• Request: Gather each line of the material below that contains the word "resolution" and copy those lines in full.
START Data to process
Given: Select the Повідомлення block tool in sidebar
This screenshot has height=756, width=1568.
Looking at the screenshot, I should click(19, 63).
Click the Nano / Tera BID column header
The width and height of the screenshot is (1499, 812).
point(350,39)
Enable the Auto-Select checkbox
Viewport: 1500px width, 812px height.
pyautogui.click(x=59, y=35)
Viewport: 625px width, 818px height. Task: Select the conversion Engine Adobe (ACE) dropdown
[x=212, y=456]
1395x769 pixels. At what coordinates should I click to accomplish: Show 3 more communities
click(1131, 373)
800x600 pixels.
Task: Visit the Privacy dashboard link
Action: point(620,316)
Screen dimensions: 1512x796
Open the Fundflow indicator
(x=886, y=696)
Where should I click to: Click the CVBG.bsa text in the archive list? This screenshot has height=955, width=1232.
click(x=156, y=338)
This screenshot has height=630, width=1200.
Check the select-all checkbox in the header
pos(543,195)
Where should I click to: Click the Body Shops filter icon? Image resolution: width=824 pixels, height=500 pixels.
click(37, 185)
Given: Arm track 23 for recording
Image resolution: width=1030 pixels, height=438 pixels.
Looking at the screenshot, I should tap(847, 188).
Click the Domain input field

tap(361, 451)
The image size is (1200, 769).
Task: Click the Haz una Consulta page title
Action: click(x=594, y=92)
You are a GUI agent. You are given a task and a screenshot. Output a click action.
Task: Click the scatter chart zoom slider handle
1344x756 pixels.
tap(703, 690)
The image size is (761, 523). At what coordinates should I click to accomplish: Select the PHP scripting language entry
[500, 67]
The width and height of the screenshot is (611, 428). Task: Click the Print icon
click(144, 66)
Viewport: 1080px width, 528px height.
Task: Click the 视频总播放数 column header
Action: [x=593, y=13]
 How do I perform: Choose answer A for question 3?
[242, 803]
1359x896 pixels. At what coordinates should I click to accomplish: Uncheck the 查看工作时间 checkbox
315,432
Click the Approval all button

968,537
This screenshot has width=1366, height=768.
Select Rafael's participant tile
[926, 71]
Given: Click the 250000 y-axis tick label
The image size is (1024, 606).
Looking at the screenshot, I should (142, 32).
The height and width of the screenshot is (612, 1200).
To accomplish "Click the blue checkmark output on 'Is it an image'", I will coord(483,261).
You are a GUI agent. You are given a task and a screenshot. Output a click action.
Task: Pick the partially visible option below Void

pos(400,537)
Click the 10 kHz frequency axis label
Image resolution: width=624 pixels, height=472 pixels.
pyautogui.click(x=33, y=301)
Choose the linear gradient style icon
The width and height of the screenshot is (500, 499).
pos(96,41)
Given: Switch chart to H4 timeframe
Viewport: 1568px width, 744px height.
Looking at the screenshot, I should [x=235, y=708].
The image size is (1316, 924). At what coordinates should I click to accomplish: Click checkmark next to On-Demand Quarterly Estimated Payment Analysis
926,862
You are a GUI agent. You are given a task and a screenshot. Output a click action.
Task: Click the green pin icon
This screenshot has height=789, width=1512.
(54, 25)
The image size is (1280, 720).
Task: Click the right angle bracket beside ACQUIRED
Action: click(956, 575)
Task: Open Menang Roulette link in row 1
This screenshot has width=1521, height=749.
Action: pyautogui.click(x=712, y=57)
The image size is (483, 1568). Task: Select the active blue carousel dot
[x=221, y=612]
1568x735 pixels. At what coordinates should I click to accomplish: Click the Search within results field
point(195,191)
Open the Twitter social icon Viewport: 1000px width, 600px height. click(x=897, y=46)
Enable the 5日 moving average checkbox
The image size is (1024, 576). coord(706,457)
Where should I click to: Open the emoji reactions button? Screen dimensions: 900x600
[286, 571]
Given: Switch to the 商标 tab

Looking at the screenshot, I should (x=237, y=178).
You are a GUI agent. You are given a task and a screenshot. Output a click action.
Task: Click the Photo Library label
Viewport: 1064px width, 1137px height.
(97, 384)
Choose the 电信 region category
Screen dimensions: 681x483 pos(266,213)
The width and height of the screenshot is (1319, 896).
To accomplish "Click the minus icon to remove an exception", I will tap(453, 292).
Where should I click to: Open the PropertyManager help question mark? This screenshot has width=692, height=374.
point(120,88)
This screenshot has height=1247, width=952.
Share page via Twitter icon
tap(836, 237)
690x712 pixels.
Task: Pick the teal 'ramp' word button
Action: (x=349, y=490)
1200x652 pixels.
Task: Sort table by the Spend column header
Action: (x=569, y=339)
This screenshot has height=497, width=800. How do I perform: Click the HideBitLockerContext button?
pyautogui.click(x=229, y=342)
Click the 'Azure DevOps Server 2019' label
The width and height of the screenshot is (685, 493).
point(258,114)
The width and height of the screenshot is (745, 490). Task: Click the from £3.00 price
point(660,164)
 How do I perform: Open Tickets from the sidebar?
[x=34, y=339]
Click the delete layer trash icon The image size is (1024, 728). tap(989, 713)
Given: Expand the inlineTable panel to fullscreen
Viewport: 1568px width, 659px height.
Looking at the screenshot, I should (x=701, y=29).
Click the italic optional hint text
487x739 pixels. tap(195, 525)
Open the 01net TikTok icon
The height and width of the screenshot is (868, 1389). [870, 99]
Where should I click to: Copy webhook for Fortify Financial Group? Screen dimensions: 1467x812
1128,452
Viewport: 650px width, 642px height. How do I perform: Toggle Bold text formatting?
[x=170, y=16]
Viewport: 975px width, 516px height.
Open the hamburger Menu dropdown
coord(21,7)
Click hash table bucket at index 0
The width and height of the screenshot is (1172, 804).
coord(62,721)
END Data to process
• Result of this exercise:
Where should I click to: Click the Body Shops filter icon? Image resolution: width=824 pixels, height=500 pixels.
Image resolution: width=1030 pixels, height=438 pixels.
Image resolution: width=624 pixels, height=472 pixels.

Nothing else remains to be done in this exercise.